Document excerpt

.....

Record sales plummeted.  Capitol dropped the group and Decca picked them up for four more albums that did not have strong sales.  They remained a popular act on the college circuit that they had pioneered but other venues were drying up.  By mutual agreement the group decided to disband after a final two week engagement at the old hungry i in June 1967.
Reynolds moved to Oregon and pursued interests in ranching, business, and race cars for the next twenty years. Stewart enjoyed a long and distinguished career as a singer-songwriter, composing hit songs like Daydream Believer for The Monkees and Runaway Train for Rosanne Cash.  He recorded more than 40 albums, had mid-level chart success with several singles, and had a devoted fan base.
Shane struck out on his own as a single act and recorded several singles and one album to only middling success.  But he still had a great ear for a song and recorded Honey which later became a million-seller for Bobby Goldsboro.  He experimented with different performing partners before securing permission from Reynold and Werber in 1969 to revive the group as the New Kingston Trio to distinguish it from the original group.  He also had permission to use the group’s songs and arrangements in addition to new music.

Bob Shane in one of the later configurations of the group.
The new group went through at least three changes in line up with Shane remaining the anchor.  They did not have much recording success but were kept busy touring.  In 1976 Shane secured the unencumbered rights to use the band’s original name in exchange for relinquishing his interest in the still-profitable corporation, whose holdings included copyrights and licensing rights to many of the original Trio’s songs.  It was not a wise business decision—the old partnership still produced substantial income every year and income from touring and recording seemed to shrink year by year.  But Shane became the last guardian of the Kingston Trio legacy.
Various configurations of the trio continued to tour.  The combination of Shane, Roger Cambrill, George Grove were together from 1976 to 1985—the longest any three singers performed together.

.....

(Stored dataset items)
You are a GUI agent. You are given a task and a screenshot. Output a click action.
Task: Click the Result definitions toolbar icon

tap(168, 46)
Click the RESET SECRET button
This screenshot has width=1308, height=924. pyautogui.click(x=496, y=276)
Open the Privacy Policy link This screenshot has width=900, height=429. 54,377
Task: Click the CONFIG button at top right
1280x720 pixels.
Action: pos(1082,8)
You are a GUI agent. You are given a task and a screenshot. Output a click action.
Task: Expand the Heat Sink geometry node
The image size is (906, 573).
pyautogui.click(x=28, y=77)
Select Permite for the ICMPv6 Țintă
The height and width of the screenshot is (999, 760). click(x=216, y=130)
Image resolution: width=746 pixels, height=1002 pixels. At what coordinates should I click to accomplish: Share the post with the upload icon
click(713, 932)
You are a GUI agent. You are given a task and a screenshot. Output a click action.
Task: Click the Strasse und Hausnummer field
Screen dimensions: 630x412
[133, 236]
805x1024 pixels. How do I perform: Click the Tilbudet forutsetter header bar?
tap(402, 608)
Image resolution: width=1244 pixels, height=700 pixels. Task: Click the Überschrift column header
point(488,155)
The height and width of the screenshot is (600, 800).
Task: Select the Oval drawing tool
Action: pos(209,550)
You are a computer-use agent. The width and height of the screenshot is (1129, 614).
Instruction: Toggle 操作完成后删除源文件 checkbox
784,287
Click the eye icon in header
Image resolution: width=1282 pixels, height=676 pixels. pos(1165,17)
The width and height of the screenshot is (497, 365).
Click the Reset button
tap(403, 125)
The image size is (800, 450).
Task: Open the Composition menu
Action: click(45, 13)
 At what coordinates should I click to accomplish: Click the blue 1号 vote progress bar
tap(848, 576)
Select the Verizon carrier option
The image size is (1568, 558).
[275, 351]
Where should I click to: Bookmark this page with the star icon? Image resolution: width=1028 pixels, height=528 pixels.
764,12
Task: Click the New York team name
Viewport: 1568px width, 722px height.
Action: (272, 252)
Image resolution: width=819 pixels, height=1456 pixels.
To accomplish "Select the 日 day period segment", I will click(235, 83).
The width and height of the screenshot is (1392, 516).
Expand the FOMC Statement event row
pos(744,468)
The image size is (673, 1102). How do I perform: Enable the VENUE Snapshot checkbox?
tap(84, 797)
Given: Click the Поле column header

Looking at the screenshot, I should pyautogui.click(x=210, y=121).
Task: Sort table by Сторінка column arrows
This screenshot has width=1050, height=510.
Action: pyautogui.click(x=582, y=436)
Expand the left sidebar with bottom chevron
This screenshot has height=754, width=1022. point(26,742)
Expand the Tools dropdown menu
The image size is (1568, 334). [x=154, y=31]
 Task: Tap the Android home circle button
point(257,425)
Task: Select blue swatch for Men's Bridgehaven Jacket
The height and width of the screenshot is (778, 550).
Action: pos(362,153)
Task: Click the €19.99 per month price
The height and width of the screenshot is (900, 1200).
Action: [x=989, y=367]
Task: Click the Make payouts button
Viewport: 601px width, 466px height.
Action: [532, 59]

.....

Work instructions
1. Repeat the Kingston Trio text word for word from "Record sales plummeted.  Capitol" up to and including "in June 1967.".
2. According to the Kingston Trio text, in what year did Shane secure the unencumbered rights to use the band's original name?
3. Resume the text on the Kingston Trio, picking up after its final sentence.
You can ignore the items.

Task responses
1.
Record sales plummeted.  Capitol dropped the group and Decca picked them up for four more albums that did not have strong sales.  They remained a popular act on the college circuit that they had pioneered but other venues were drying up.  By mutual agreement the group decided to disband after a final two week engagement at the old hungry i in June 1967.

2. 1976

3.
In 1981 PBS mounted a reunion special for their ubiquitous fund raising appeals.  Dave Guard, Nick Reynolds, and John Stewart joined the Shane-Gambill-Grove Trio and guest performers Mary Travers, Tom Smothers, and Lindsey Buckingham of Fleetwood Mac at the Magic Mountain amusement park for a program billed as The Kingston Trio and Friends Reunion.  Despite lingering tensions between Guard and Shane the different configurations of the Trio took turns performing sets of the group’s best-known songs with all the artists joining onstage for a finale.
After Gambill died unexpectedly from a heart attack on March 2, 1985 at the age of 42 there were several changes in line-up for the Trio, including a brief return of Nick Reynolds, all helmed by Shane continued to tour and record until ill health cause Shane’s retirement from performing in 2004.  Grove, Bill Zorn, and Rick Dougherty toured under Shane’s direction for 12 years.

Bob Shane soldiering on despite being on oxygen.
In 2017 Shane licensed his rights to a new trio consisting of Nick’s son Josh Reynolds, Nick’s cousin Mike Marvin, and Tim Gorelangton.  That line-up encouraged a revival of interest but did not last long.  Josh Reynolds left in 2018 and two others have taken his spot.  Currently Don Marovich rounds out the Trio.
Dave Guard died in 1991.  John Stewart and Nick Reynolds both passed in 2008.
After retiring Shane lived in Phoenix surrounded by Gold Records and Kingston Trio memorabilia. His survivors include his wife, Bobbi (Childress) Shane and five children from an earlier marriage, to Louise Brandon.